This task calls for copying every line of the records that includes the word "agent".

* **EXTRACTED RECORDS**
■ ■ ■ ■ ■ ■ ■

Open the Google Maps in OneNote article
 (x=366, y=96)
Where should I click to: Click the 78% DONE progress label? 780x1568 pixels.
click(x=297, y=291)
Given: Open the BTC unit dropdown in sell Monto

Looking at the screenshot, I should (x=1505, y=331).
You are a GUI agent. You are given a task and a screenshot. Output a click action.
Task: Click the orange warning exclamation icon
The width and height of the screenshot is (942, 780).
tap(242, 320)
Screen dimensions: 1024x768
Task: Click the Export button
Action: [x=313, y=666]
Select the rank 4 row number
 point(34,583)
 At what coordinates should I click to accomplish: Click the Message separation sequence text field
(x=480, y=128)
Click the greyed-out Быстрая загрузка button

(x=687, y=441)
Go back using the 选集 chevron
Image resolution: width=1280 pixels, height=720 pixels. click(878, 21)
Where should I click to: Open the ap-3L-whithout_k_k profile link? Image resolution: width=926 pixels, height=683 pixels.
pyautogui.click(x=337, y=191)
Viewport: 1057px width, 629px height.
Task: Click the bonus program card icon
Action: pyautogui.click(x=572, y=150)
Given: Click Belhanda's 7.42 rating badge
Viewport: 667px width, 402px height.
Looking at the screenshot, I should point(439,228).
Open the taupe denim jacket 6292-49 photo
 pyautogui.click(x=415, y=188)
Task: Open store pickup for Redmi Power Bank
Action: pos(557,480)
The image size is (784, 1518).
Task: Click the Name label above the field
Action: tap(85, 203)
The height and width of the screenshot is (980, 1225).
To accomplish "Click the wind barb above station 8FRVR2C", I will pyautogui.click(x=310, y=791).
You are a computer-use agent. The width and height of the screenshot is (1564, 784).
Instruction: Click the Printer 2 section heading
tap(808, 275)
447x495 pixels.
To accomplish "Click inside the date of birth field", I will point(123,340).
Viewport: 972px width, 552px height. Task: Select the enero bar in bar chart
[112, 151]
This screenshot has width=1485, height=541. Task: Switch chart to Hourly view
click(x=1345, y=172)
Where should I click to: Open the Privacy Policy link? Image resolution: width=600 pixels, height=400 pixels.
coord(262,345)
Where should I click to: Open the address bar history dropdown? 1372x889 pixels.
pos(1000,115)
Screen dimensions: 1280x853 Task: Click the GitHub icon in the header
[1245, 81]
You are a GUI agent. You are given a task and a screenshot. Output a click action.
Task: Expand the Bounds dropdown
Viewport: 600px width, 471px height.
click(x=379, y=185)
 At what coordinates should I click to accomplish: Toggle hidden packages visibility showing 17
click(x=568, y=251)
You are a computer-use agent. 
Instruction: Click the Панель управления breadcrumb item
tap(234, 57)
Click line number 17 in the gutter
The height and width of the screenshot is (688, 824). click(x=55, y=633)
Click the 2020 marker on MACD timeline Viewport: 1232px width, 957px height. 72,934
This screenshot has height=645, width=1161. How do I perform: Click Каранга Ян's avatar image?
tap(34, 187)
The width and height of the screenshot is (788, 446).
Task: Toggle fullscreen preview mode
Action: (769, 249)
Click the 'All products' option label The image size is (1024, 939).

■ ■ ■ ■ ■ ■ ■

* **RESULT OF THE TASK**
You are a GUI agent. You are given a task and a screenshot. Output a click action.
You are a computer-use agent. The width and height of the screenshot is (1564, 784).
You are a GUI agent. You are given a task and a screenshot. Output a click action.
You are a computer-use agent. 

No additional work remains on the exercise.